According to the Centers for Disease Control and Prevention, 1 in 31 children in the United States is now diagnosed with autism. This represents a 16% increase compared to data from 2020, affecting thousands of families throughout the state. For many parents, the journey begins with a diagnosis that often comes without clear guidance or support.
Katelyn Safa, a mother of an 8-year-old son named Jonah, describes the experience as entering “a whole new world.” She recalls the lack of direction she received after her son’s diagnosis. “You go to the doctor, they just kind of give you a list and you have to learn it all yourself,” she said. This learning curve often involves navigating therapies, communication challenges, and a complex healthcare system — sometimes without clear direction.
Even when families understand what services they need, accessing them can be difficult. Safa highlighted the shortage of developmental pediatricians in her area. “I don’t even think we have any here. Specialists like eye, hearing — I have to drive two hours to MUSC,” she said.

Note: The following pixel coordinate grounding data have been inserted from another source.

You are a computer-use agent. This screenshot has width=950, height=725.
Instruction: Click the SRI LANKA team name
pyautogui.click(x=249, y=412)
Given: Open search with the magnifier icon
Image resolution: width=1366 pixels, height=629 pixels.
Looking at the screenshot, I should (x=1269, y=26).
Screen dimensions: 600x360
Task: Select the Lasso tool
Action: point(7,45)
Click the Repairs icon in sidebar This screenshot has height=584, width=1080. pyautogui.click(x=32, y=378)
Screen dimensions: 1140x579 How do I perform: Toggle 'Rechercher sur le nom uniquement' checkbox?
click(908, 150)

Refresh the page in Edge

Advocates with the Autism Society of South Carolina emphasize that these gaps are a growing concern, especially when it comes to receiving an initial diagnosis. Executive Director James Merklinger noted that in some cases, the wait time for a diagnosis was three years. While the state has made progress in recent years by nearly tripling the number of evaluators available, delays still persist. Other challenges remain, particularly within the school system.
Jill Powell, a parent mentor with the organization, points to several barriers that continue to affect students. These include limited funding, a lack of specialized training for teachers, and a shortage of paraeducators. She also highlights the importance of communication, especially for families with nonverbal children. “My child’s nonverbal. They can’t tell me what’s happening. I don’t think that many times schools realize that that piece is lacking and it’s up to them to fill that gap,” Powell said.
Lawmakers are now considering a potential solution through House Bill 3974. The bill would allow private autism therapy providers to work directly inside schools, giving students access to care without leaving the classroom. “It doesn’t make sense for students to leave school, go to therapy for a couple of hours a day if they can be integrated into the approach. What they learn can be immediately implemented in the classroom,” Merklinger said.
Advocates believe this kind of integration could improve both educational outcomes and inclusion — something many parents say is crucial. “These kids thrive more being integrated, and other children learn awareness and acceptance,” Safa said.
Despite the challenges, Safa says support from the Autism Society has made a meaningful difference for her family. She hopes increased awareness will lead to deeper understanding. “Even if you think it doesn’t pertain to you — it may someday. Awareness is important, but acceptance is everything,” she said.
The Autism Society of South Carolina continues working to connect families with services and help cover costs. Last year alone, the organization handled more than 7,000 calls for help and provides support to families in every county through its case management and parent mentor programs.